Tangent: This concept is way super-hard to get one’s head around, because of course you can’t visualize a color you’ve never seen. I think about it like this: suppose you’d never seen anything red in your whole life, and then one day you were walking and came across a big red flower, or a woman walked past in a bright red dress. And of course for millions of dichromatic men, this is of course exactly what would happen if they could somehow take a pill or protein supplement that suddenly made their “Red” cone cells functional…
Nested Tangent: The closest I came to this experience was watching Gilligan’s Island reruns on a black & white TV as a kid in the 1970’s. Back then I always assumed Gilligan’s shirt was green. When I finally came across an episode a decade or so later on a color TV, I was blown away to learn his shirt was red.
This isn’t just conjecture; there’s some fairly significant research to support this. Think about it: some proportion of human women are seeing more colors than you are. (unless you’re one of those lucky women.)
The obvious question is what portion of women are tetrachromatic, to which the answer is we just don’t know. In my own research I’ve found estimates that anywhere between 2% to possibly as many as 50% of women may carry both protein-making genes, but even if a women carries both genes, it doesn’t mean they’ll both be expressed, and she may well make only one or the other.
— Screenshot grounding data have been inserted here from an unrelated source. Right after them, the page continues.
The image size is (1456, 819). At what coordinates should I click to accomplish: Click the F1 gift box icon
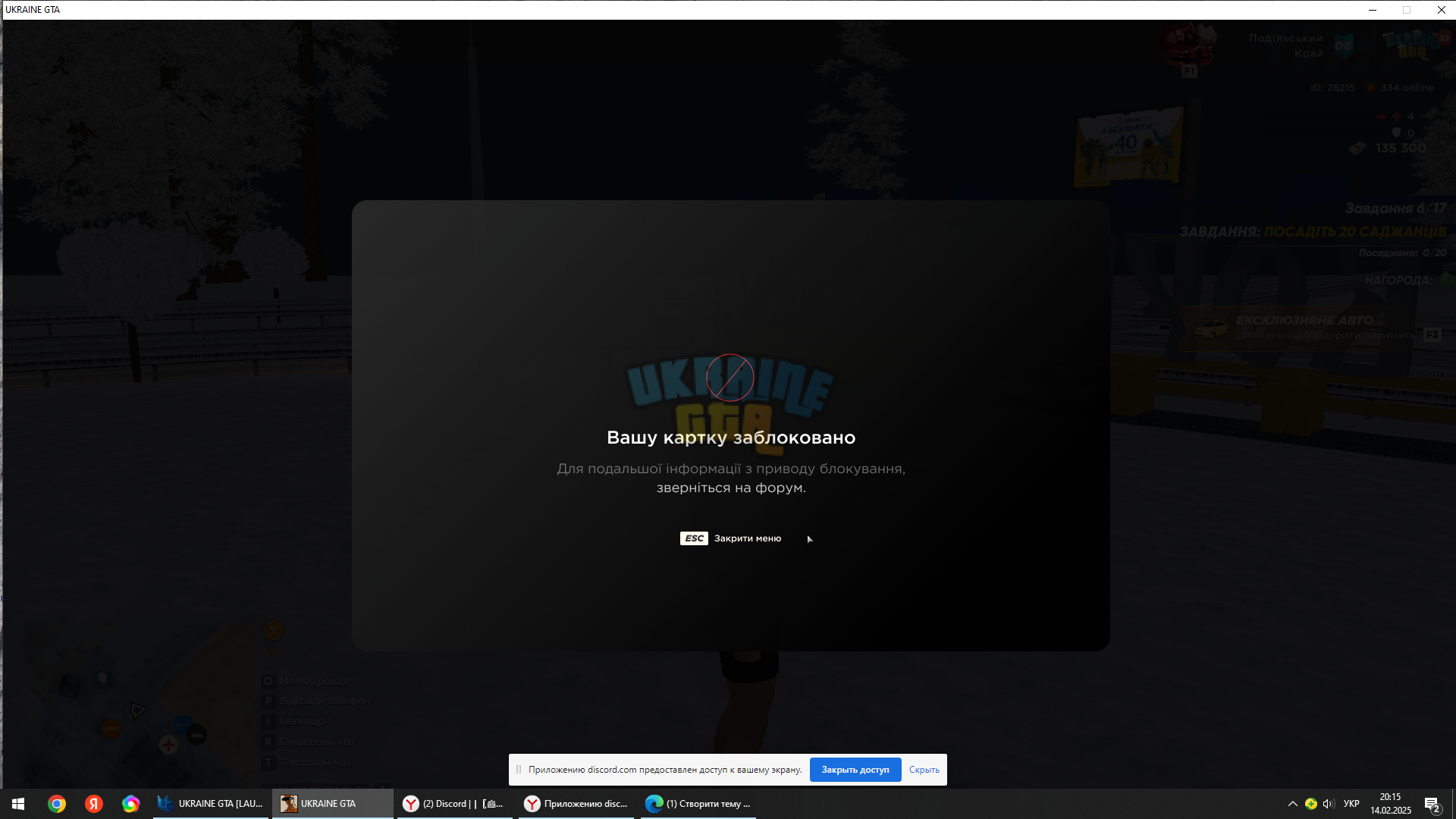pos(1188,50)
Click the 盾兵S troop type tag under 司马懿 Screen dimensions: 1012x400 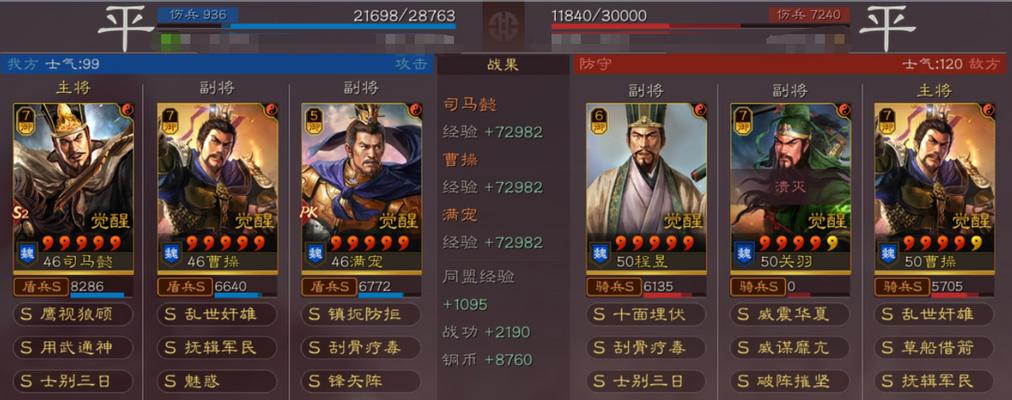click(41, 286)
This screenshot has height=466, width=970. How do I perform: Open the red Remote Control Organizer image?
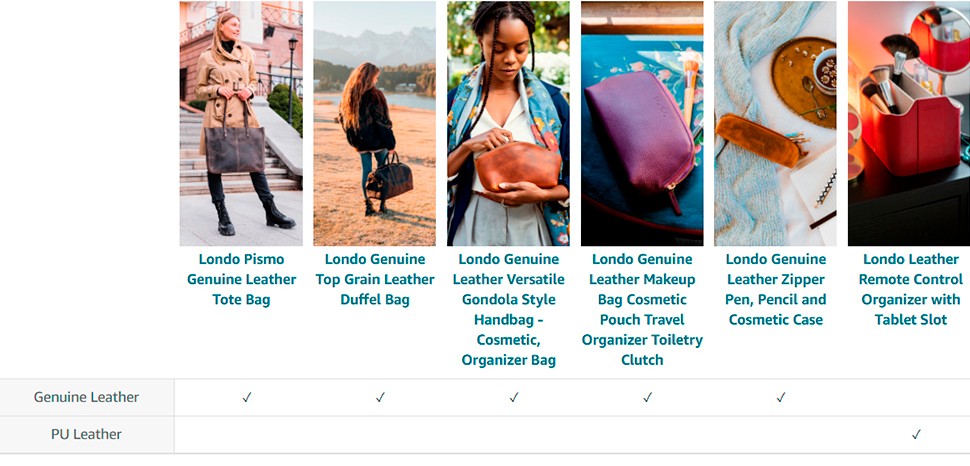(909, 124)
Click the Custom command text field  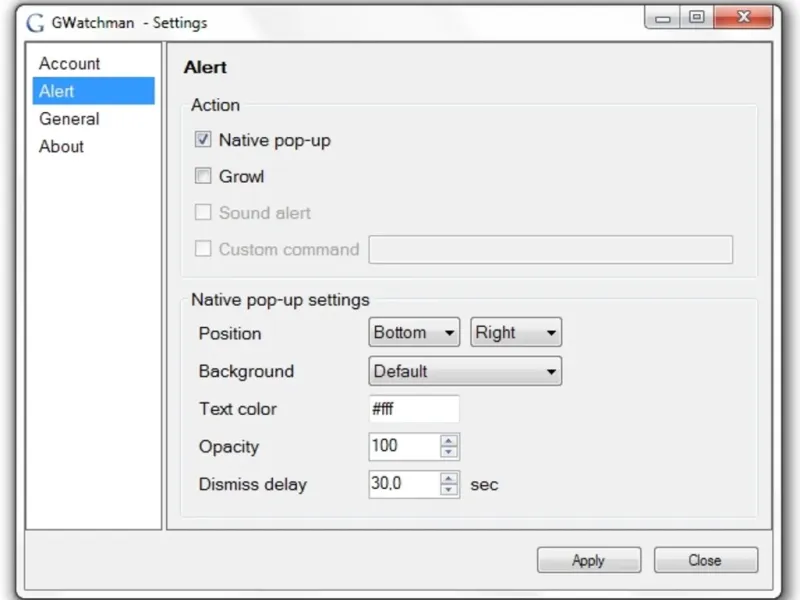550,249
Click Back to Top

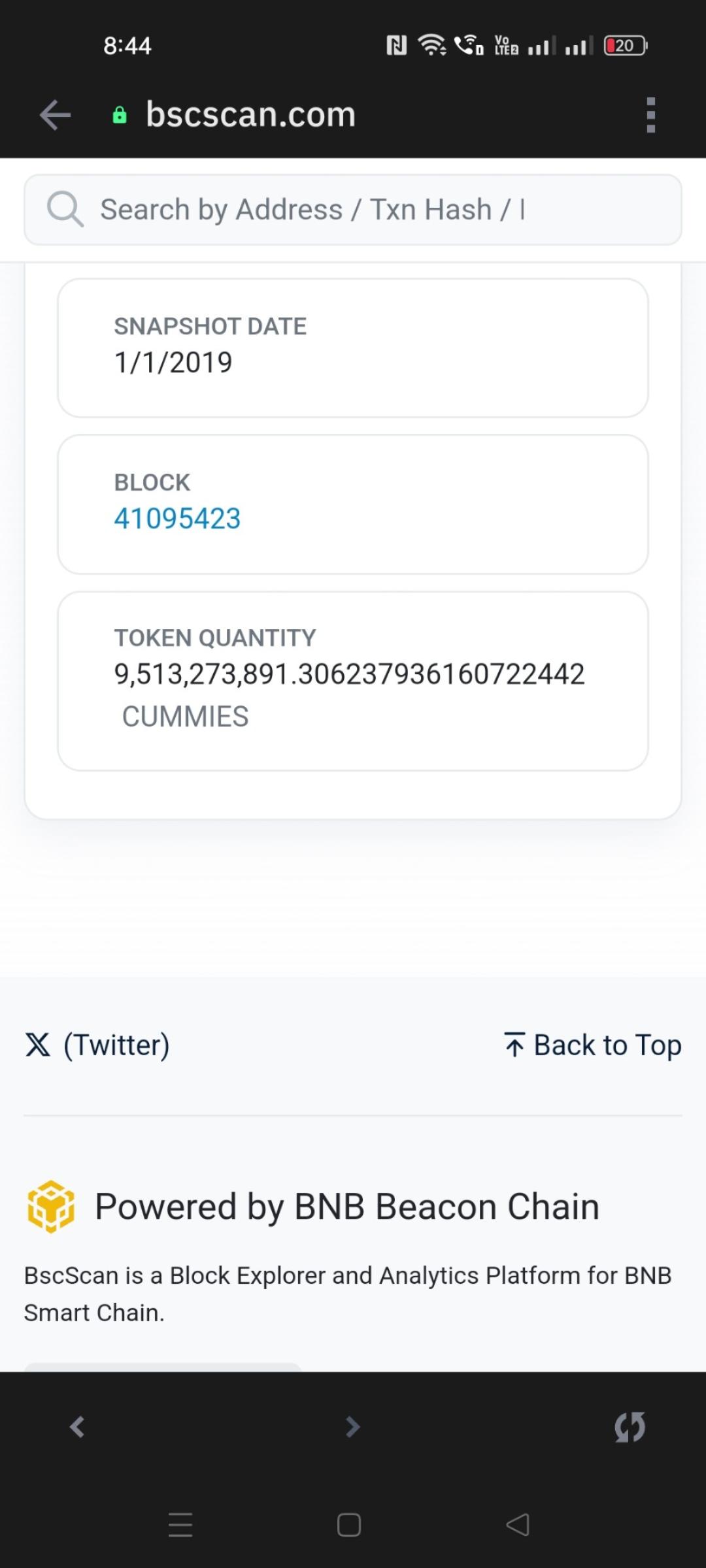pos(593,1045)
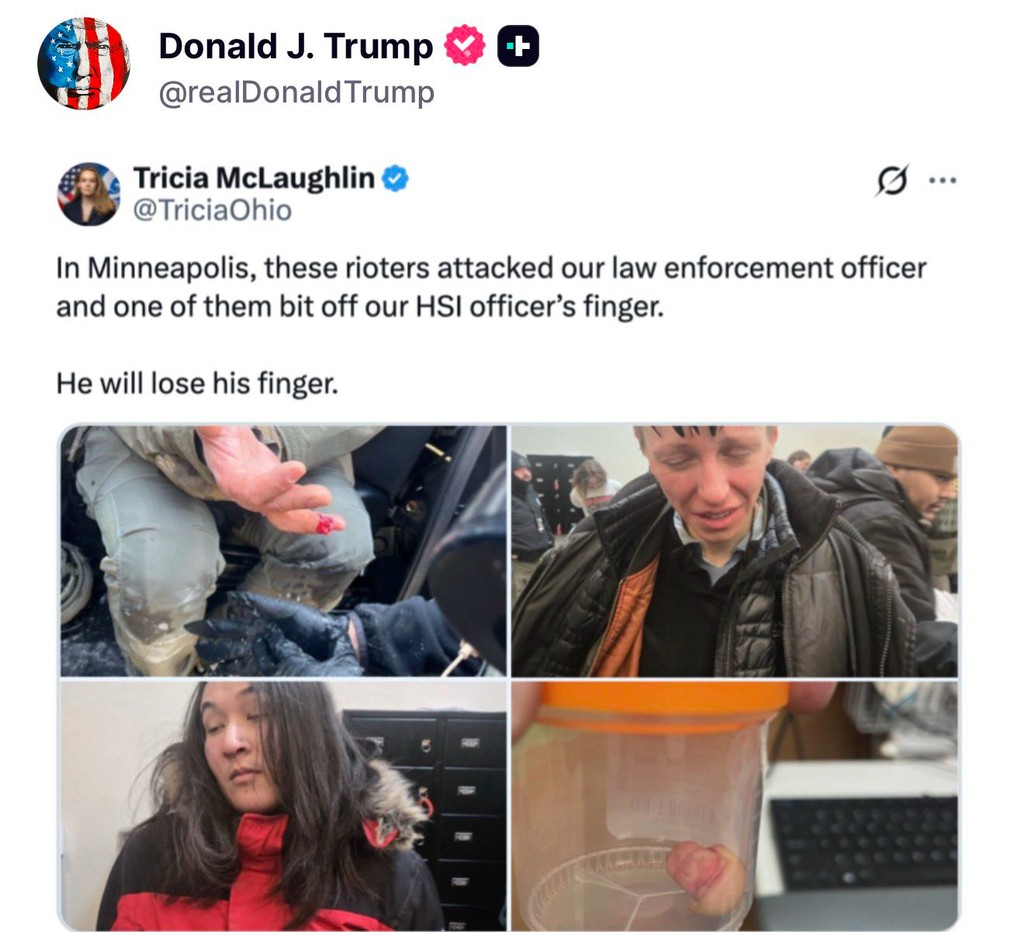Open the three-dot more options menu
The height and width of the screenshot is (932, 1024).
(942, 180)
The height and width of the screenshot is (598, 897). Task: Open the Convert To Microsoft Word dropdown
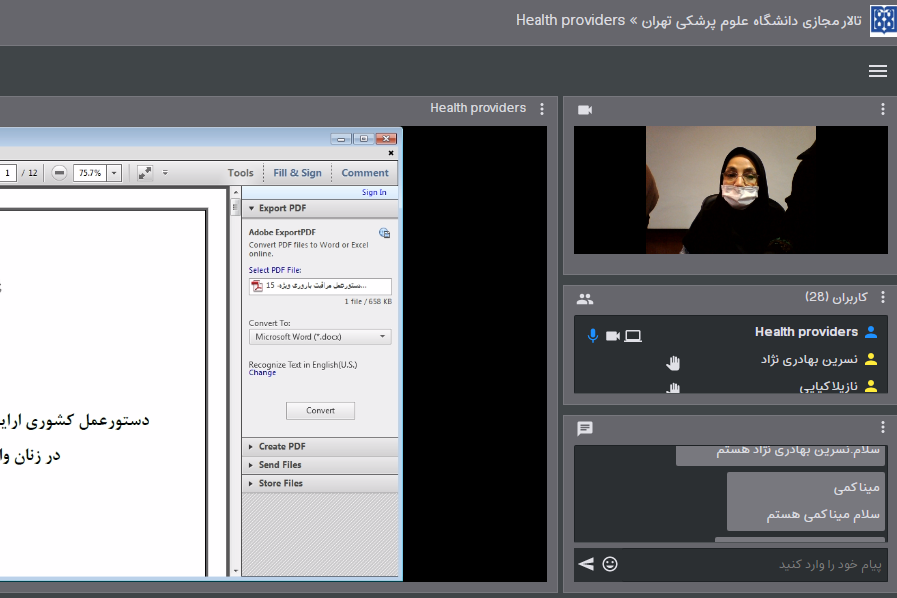(x=320, y=337)
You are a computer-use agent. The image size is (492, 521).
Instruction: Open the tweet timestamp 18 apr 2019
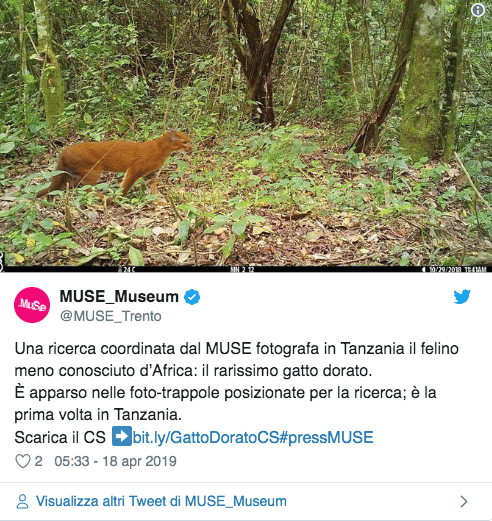coord(115,461)
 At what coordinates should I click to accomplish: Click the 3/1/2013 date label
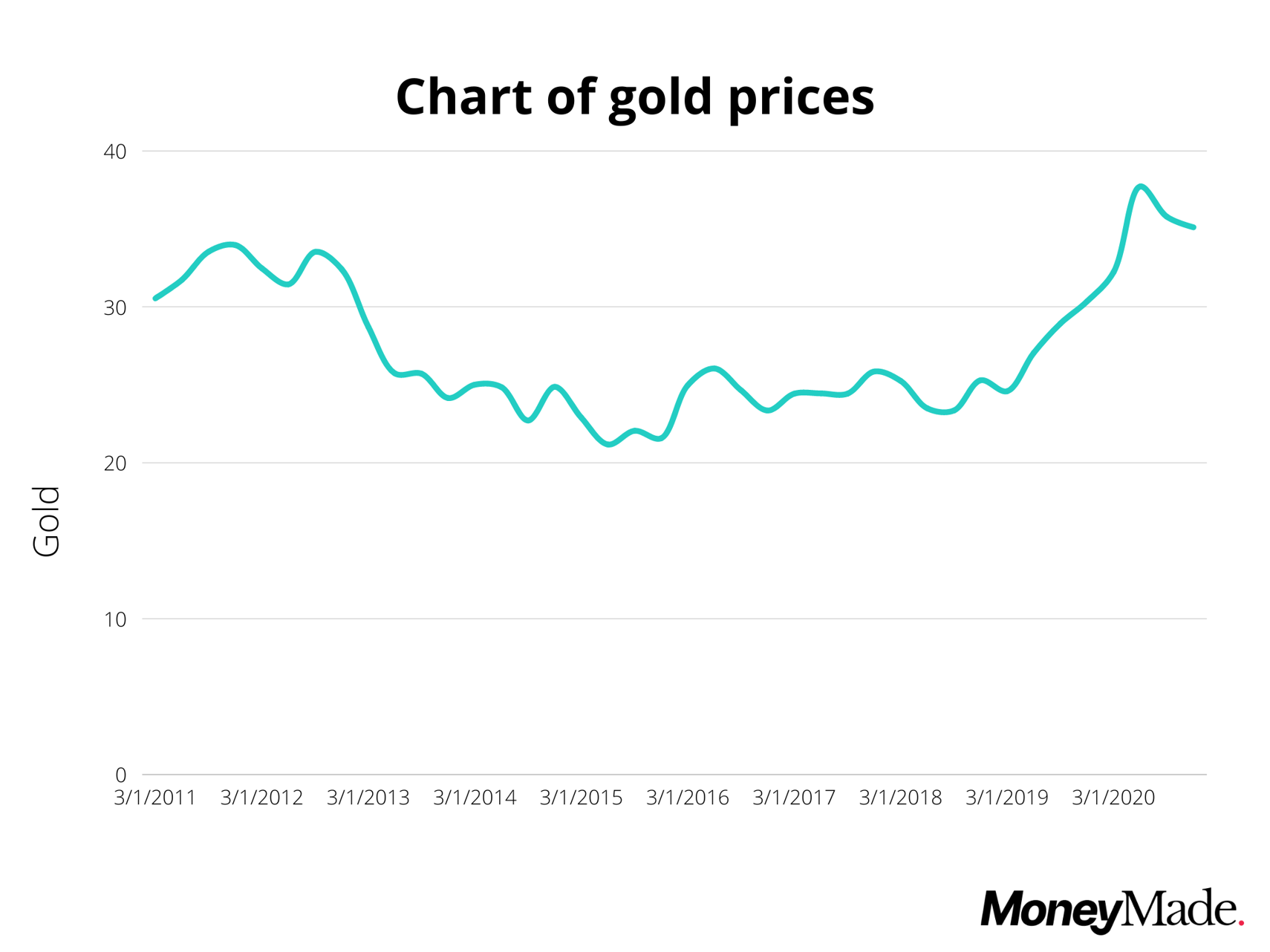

Tangent: There’s decent evidence to support this. In one study, gene analysis was done on the X chromosomes of a bunch of women that identified a portion as being genetically tetrachromatic. Then color-perception tests were run on both the genetically tetrachromatic and the genetically trichromatic women.
Nested Tangent: What was the test? (This is a reasonable question, since virtually all "standard" color tests are designed by trichromats to test trichromatic vision.) The women looked at a spectrum of light- basically an artificial rainbow- and were asked to count the number of distinct color bands they saw. Tetrachromats see more bands than trichromats, who in turn see more bands than dichromats…
Some portion of the genetically tetrachromatic women saw significantly more color bands than the trichromatic women, while the rest tested like trichromats. So presumably the genetic tetrachromats who saw decidedly more color bands were phenotypically tetrachromatic, meaning both protein-making genes were expressed, while the others were expressing just one gene or the other, making them phenotypically trichromatic.
So let’s be conservative and say that 1 out of maybe every 50 women is phenotypically (and therefore functionally) tetrachromatic. Think about that the next time you walk down the street. Look at the women passing by. Out of every 50, 1 of them is seeing a world of color you’re not, and from where she’s seeing things, you might as well be watching the world through a black & white TV set.